Mr Falk is not on his own among the United Nations coterie of organizations and officials who seem ready to try and wrest the title deeds granted to the Jewish people to reconstitute the Jewish National Home in Palestine pursuant to the Mandate for Palestine and article 80 of the UN Charter – following the decisions of the San Remo Conference and the signing of the Treaty of Sevres.


Former Secretary General Kofi Annan amazingly failed to include any mention of the Mandate and article 80 in his brief delivered to the International Court of Justice (ICJ) in 2003 seeking its advisory opinion on the legality of part of Israel’s security fence being erected in the West Bank.


The ICJ’s subsequent failure to consider the effect of the Mandate and article 80 still needs to be explained – especially as one of the Presiding Judges warned that such an examination was necessary.


UNESCO maintains that Palestine is a State – when it clearly fails to comply with the requirements of the  Montevideo Convention 1933.


Now Mr Falk – writing recently on his blog page – adds further fuel to the fire:


“I regard the Balfour Declaration and the mandatory system as classic colonial moves that have lost whatever legitimacy that they possessed at the time of their utterance, and prefer to view the competing claims to land and rights on the basis either of the 1948 partition proposal or the 1967 boundaries, although if there was diplomatic parity, I would respect whatever accommodation the parties reached, but without such parity, it seems necessary to invoke the allocation of rights as per settled international law.”

Mr Falk was parroting what had first appeared in Article 18 of the PLO Charter in 1964:


“The Balfour Declaration, the Mandate system and all that has been based on them are considered fraud.”


But even the PLO was forced to change that viewpoint just four years later – when it recognized that if the Mandate system was a fraud, then the Mandates for Syria and Lebanon and Mesopotamia – which had delivered self determination to the Arabs in 99.999% of the captured Ottoman territory – could also be subject to challenge.

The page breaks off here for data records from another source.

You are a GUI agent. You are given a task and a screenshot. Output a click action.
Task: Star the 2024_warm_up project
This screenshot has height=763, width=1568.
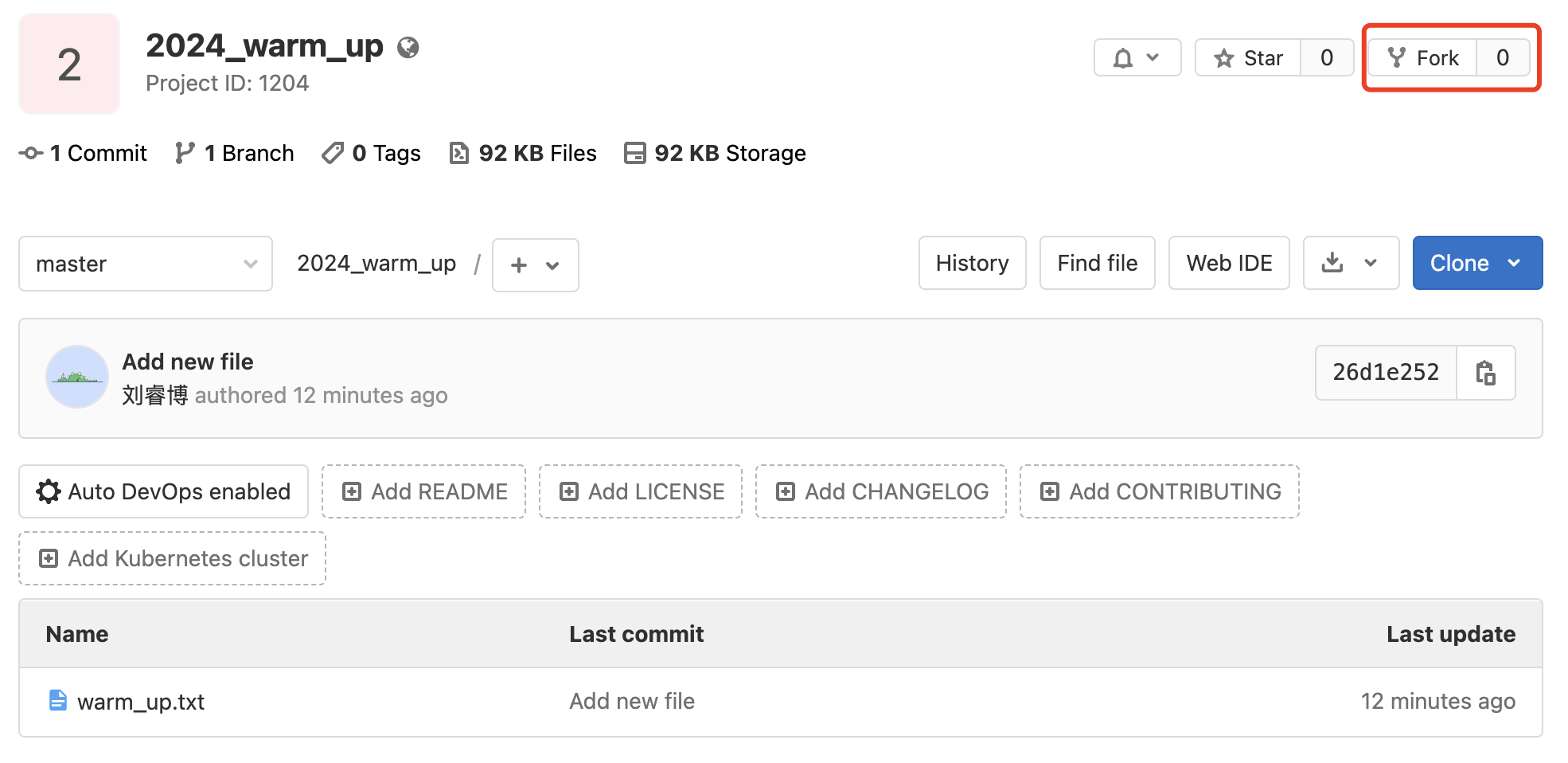point(1248,57)
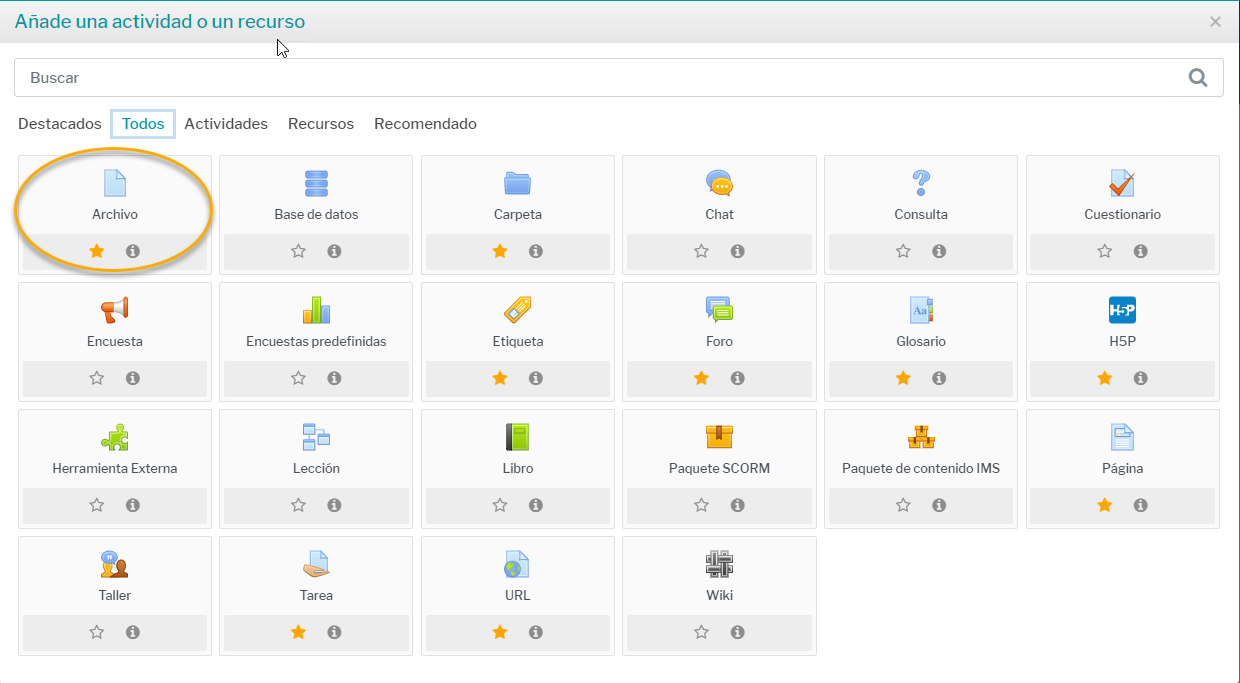Screen dimensions: 1240x683
Task: Go to the Destacados tab
Action: click(60, 124)
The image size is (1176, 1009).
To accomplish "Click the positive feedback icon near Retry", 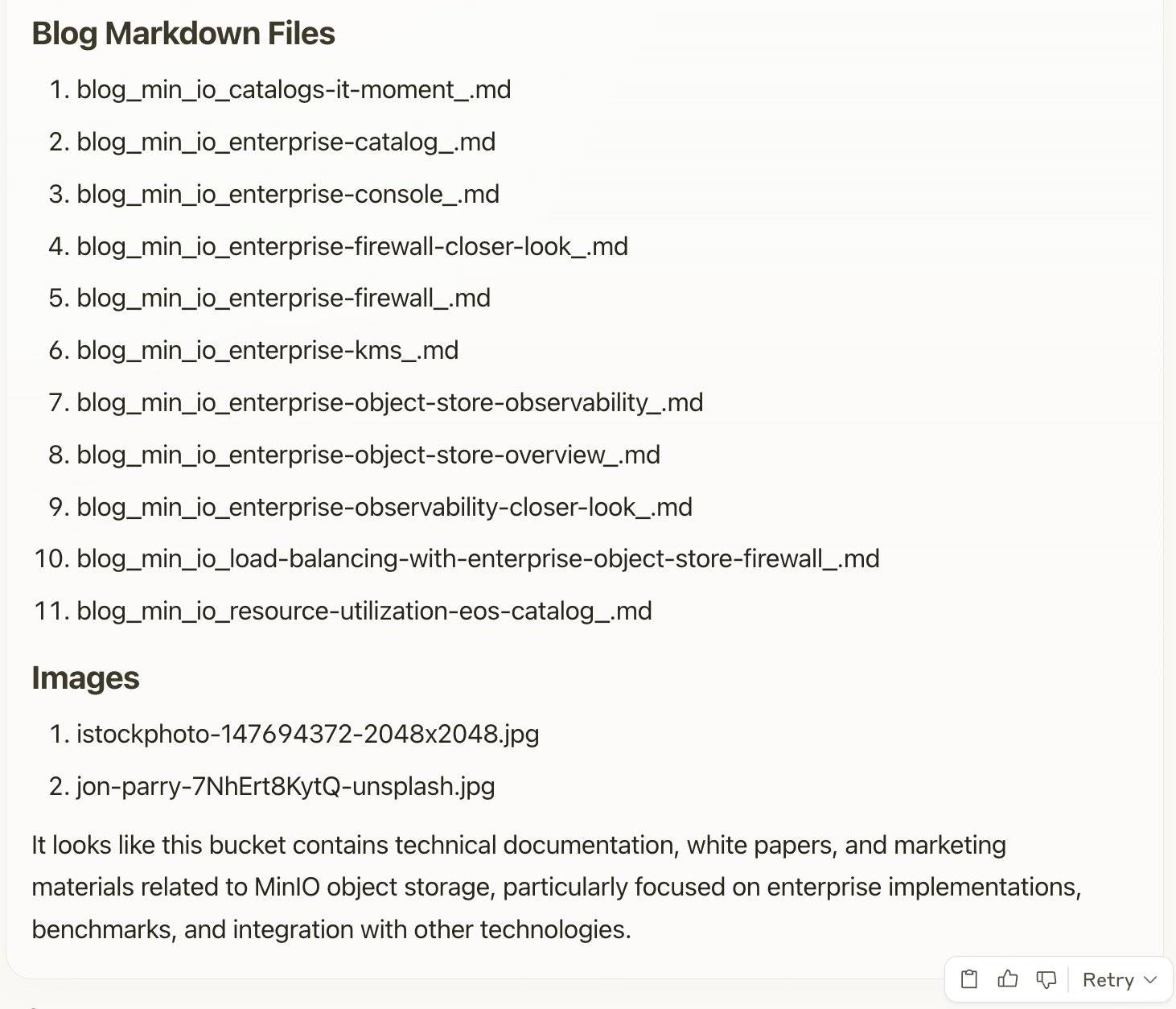I will tap(1007, 978).
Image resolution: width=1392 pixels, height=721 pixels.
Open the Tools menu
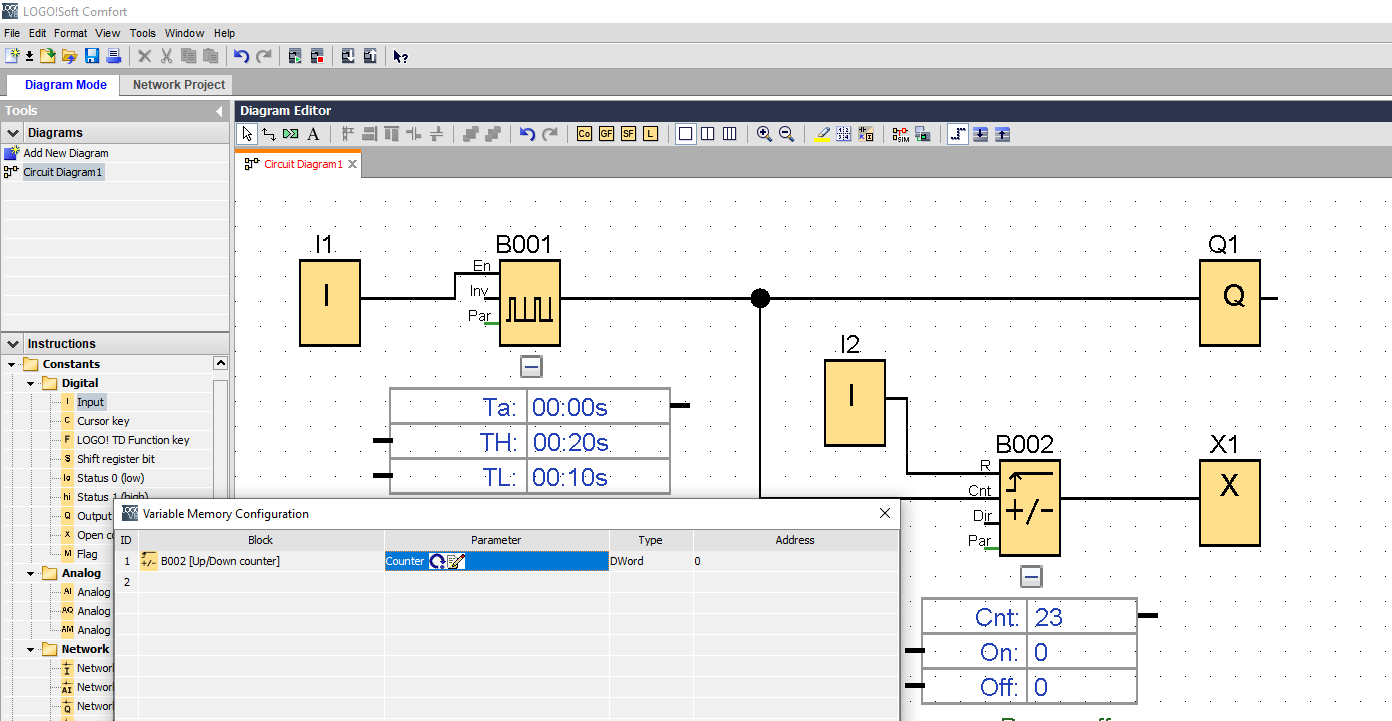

With some crafty draughtsmanship – Article 18 was replaced in 1968 with the following Article 20 in the redrafted Charter:


“The Balfour Declaration, the Mandate for Palestine and everything that has been based on them is null and void”


In response to Mr Falk’s remarks – I asked him:


“The mandatory system delivered self determination to the Arabs as well as the Jews. When did the League of Nations mandate lose its legitimacy as settled international law?

Are both Jordan and Israel illegitimate?

Is article 80 of the UN Charter not settled international law?

The partition proposal was in 1947 – not 1948. It spoke of a Jewish state and an Arab state – not a Palestinian state. There were no 1967 boundaries. Do you agree? “

Mr Falk’s reply was very troubling:

“Churchill was a notorious advocate of colonialism and possessed a colonial mentality, persisting after World War II. I think it is not in Israel’s current interest to argue the historical case for its original claim of statehood.

A more compelling ground would be to work toward peace and reconciliation premised on the 1967 realities. To keep moving the goal posts, ‘fact on the ground’ after 1967, is equally doomed if a sustainable peace is our shared goal.”

Suddenly everything was to now be forgotten in Mr Falk’s opinion before “the 1967 realities”.

The penny suddenly dropped as I commented :

“I now am beginning to understand why you don’t want to have anything to do with the Mandate and article 80 of the UN Charter or what happened between 1920-1948.. The inconvenient truth of the Jewish people’s struggle to assert its legal claim to reconstitute the Jewish National Home in Palestine during those 28 years totally undercuts and dismisses those who would deny the Jews any legal or moral rights in their ancient and biblical homeland.

Now you even go further in wanting to forget 1948-1967 as well – when you state:

“I think it is not in Israel’s current interest to argue the historical case for its original claim of statehood. A more compelling ground would be to work toward peace and reconciliation premised on the 1967 realities.”

Israel’s case is not only historical – it is legal – sanctioned by the League of Nations and the United Nations. Why do you continually seek to deny the existence of these vested Jewish legal rights?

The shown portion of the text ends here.